China blamed for baffling rise in ozone-depleting gas

China blamed for baffling rise in ozone-depleting gas

The chemical is a strong ozone killer and has been strictly banned since 2010.

Illegal Chinese production of a banned crude oil-derived chemical used for cheap home insulation is thought to be the main source of rising emissions of gas that is damaging the ozone layer, according to environmental group Environmental Investigation Agency.

The investigation by the EIA, a London-based campaign group, found that wide-spread illegal production and use of CFC-11 is occurring in China to supply the rigid PU foam industry.

Their data pointed to East Asia as the source of renewed production of the gas, a potent destroyer of the ozone layer that protects life on Earth from risky solar rays.

The discovery of a hole as large as North America set off a global alarm, prompting countries to sign the Montreal Protocol in 1987 that banned the use of CFCs. Even developing countries are supposed to have stopped using CFC-11 (aka trichlorofluoromethane) in 2010, despite its historic utility in making appliances and foam building insulation.

The massive scale of this issue shows that China is willingly blinking its eye to keep its manufacturing sector continue its upper hand in the world with no concerns for environment, said the report.

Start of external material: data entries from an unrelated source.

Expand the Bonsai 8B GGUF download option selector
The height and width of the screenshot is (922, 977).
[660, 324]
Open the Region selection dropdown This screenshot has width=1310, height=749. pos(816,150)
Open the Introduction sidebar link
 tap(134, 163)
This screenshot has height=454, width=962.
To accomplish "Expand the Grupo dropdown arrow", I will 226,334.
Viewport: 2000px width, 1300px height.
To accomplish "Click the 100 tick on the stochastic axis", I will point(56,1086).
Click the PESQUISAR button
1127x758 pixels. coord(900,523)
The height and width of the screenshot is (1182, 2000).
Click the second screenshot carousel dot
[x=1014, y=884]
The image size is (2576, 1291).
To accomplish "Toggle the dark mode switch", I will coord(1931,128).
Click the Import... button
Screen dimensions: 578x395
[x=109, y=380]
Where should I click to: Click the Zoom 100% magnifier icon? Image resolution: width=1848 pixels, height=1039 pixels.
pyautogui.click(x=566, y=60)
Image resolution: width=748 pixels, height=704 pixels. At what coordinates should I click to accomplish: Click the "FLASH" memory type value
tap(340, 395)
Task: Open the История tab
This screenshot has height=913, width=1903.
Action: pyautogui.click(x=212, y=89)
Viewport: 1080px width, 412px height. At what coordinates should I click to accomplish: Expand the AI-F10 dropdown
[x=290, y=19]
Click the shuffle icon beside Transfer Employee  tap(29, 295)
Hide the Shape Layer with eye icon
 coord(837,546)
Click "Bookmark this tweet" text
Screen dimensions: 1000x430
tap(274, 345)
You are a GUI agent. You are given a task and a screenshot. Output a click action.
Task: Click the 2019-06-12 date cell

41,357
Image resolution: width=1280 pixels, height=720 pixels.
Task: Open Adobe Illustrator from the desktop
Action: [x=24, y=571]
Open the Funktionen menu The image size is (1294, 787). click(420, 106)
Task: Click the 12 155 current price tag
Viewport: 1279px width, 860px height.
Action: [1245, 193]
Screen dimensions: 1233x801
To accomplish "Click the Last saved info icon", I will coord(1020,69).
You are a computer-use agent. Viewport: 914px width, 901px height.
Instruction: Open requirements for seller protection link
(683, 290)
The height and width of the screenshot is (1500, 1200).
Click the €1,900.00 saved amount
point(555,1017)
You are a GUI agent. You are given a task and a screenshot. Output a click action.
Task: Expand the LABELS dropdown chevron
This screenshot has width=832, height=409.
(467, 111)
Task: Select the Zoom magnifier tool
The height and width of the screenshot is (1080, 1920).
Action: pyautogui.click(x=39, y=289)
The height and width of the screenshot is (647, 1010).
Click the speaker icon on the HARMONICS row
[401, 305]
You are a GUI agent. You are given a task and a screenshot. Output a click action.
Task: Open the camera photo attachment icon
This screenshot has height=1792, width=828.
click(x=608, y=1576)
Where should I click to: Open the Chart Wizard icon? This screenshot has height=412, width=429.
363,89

A representative from one company cited in the report said the firm sources CFCs from unlicensed factories with "shady" operations in Inner Mongolia and conceals the substance from customs agents.

"Avipsa Mahapatra at the EIA, on the incident said that they ". were dumbfounded when out of 21 companies, 18 of them across China confirmed use of CFC-11, while acknowledging the illegality and being very blasé about its use". This could mean that countries that have pledged to ban CFCs may have inadvertently imported them.

"If China doesn't stop this illegal production, it will imperil our slowly healing ozone layer", said Alexander von Bismarck, EIA US Executive Director.

Montzka added that it was possible that someone else is also still producing CFC-11.

The report comes ahead of a working group of the Montreal Protocol in Vienna from July 11-14, where the issue of rogue CFC-11 emissions is likely to be on the agenda.

Further, EIA's research shows that there is a significant potential for illegal worldwide trade in CFC-11 containing pre-formulated polyols for foam manufacturing in other countriestoo.